The dramatic surge in unemployment in the April BLS (Bureau of Labor Statistics) data comes with little surprise. The current rate of 14.7% is the worst since the 1933 high of 25%. Initial layoffs in areas of hospitality, leisure, transportation, and retail were followed by reverberations in supporting fields and in white collar occupations. April saw the loss of 20.5 million jobs bringing the total to nearly 33.5 million jobs lost in the past seven weeks. The current rate of unemployment is widely thought to be an underestimate due to its omission of discouraged workers—those no longer looking for work, estimated at 6.4 million—and those who were not counted for other reasons. A person is not counted if s/he is working part time (estimated at 11 million up from 4 million before the pandemic) or working reduced hours and/or at reduced pay. Additionally there is a category of workers who are not included in unemployment data and are not on sick leave or vacation but are absent for atypical reasons not specified.

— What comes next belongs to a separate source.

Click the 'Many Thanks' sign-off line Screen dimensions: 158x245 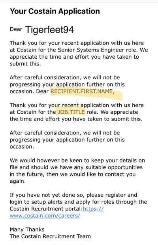27,230
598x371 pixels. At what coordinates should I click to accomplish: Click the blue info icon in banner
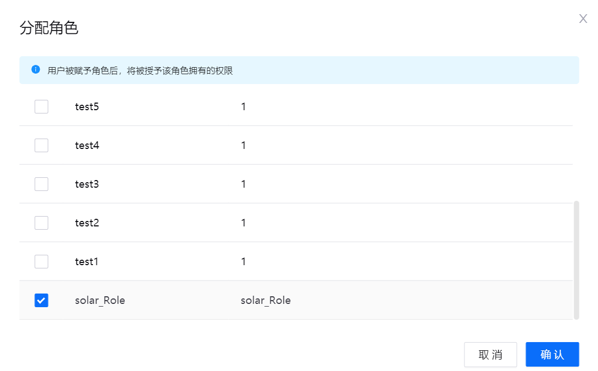pyautogui.click(x=36, y=70)
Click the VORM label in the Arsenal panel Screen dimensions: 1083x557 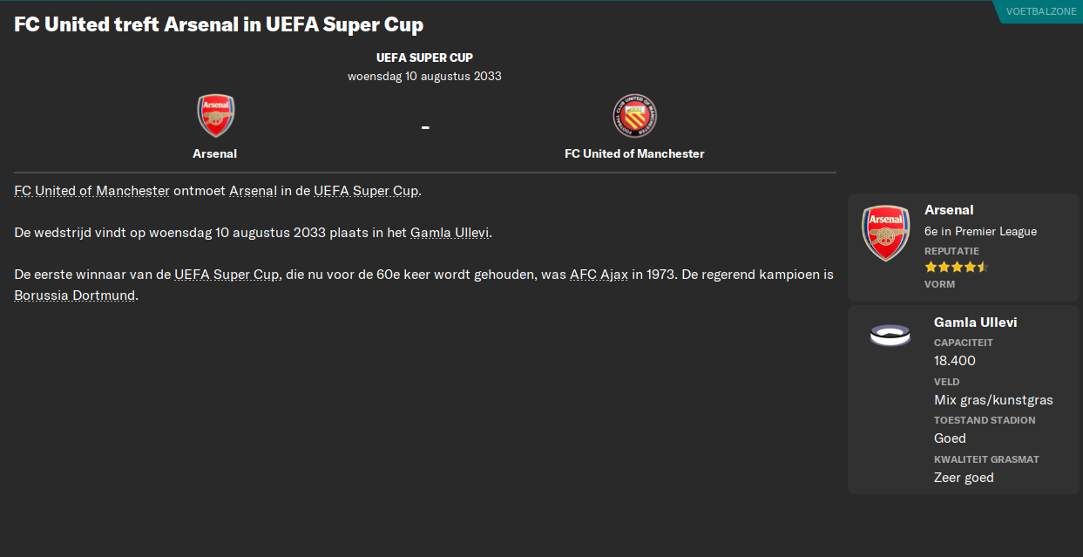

This number is currently at 9 million though it normally averages about 1.5 million.
Not surprisingly, the repercussions have hit groups differentially with the hard hits among women, at 16.2% unemployment representing 11.9 million lost jobs compared to 10.4 million for men. Male unemployment stands at 13.5%. In contrast, the 2008 recession hit harder in construction and related occupations which had a disproportionate impact on men. The pandemic has also reversed the gains made in recent decades among minority workers. Minority workers, African Americans and Latinos, have been hard hit with rates of unemployment at 16.7% and 18.9% respectively. White unemployment is 14.2%. Fears of these groups ability to regain the improved levels of employment are realistic since low wage workers are the ones who most often suffer the most dramatically when the economy contracts.
The alleged silver lining is that 78.3% of those affected report anticipating being temporarily out of a job and being rehired as the repercussions of the corona virus recede. Is this optimism justified? It is anyone’s guess but it is unlikely that all of these workers will have a business or job to go back to. As the closing down of the economy persists, in spite of pockets of progress in some areas to resume “normal” business, there is reason to believe that the new “normal” will look different from the presumed norm. Some small businesses will likely close for good while others are likely to open with diminished volume and workers. Larger businesses, many of which are seeing white collar layoffs, stand a good chance of contracting in the future. It is safe to say that no one can accurately predict what the future holds though some economists are estimating that the current unemployment rate, if it was to be most accurately accountable, is really at about 20%, moving closer to the 25% seen in the height of the depression in 1933. It is also a good bet to say that local, state and federal budgets will constrict from a combination of spending to support the unemployed and Covid-19 related expenses coupled with a loss of revenue from reductions in income and spending. One dramatic example can be seen in the state of California, considered the fifth largest economy in the world. Governor Newsom had anticipated a surplus of 5.6 billion for the state budget of 2020-2021 and now the state budget office estimates predict a 54.3 billion deficit, with 3/4s of that impacting the new budget year starting in July. It is hard to say how the various levels of the government will respond to these deficits amid projections of protracted negative economic repercussions of the virus. The best hope for a safe return for economic normalcy hinges on a vaccination which is likely at least a year or more in the future, at best.